Students and community members gathered in Ingraham Hall Tuesday night to hear Ilan Pappe offer his view on the current situation in Israel and potential methods for remedying the mutually bloody conflict between Israelis and Palestinians.
Ilan Pappe is a teacher of political science at the University of Haifa in Israel and the academic director of the Research Institute for Peace at Givat Haviva. He gained global notoriety last May when he was nearly fired from the university after allegedly supporting a student who uncovered evidence of an Israeli massacre of Palestinians during Israel’s 1948 war of independence.
Pappe is among a series of speakers brought to campus to offer students information on the current situation between Israel and Palestine, as well as give their ideas on possible solutions to the conflict.
Pappe believes there have been no successful attempts at bringing peace to the Israelis and Palestinians, because those who have attempted to forge it went about it the wrong way.
“The main thrust of peace-making was a business-like approach,” he said. “[They were] looking for visible aspects of the conflict without looking at the situation analytically.”
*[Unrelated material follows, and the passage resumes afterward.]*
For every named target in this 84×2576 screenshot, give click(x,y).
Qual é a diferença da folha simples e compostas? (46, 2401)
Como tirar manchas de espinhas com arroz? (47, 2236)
He believes that if a solution is going to be found, people are going to have to get closer to the root of the problem. According to Pappe, this is a difficult task for an external power like the United States or United Nations, because in order to help, one must be immersed in the culture and history of the region.
“Whoever tried to sell the Palestine question did not want to get entangled with morality, history or culture,” he claimed.
Ayelet Halamish, an Israeli student at UW who attended the speech, thought Pappe had some good ideas. “I think [Pappe] did a good job of identifying some of the issues,” she said. “This is a problem that needs to be solved very soon.”
“I believe that one thing people or Americans don’t realize is that Israel is the only democracy in the Mideast, and the [Palestinians] are trying to get rid of that,” Halamish said. “They want to go back to ninth-century mob rule and keep it that way.”
Both Pappe and Halamish are hopeful that a resolution will arise in the near future. According to Halamish, people all over Israel are afraid to leave their homes. She described a country that once consisted of streets full of friendly people, now a land of empty streets and restaurants.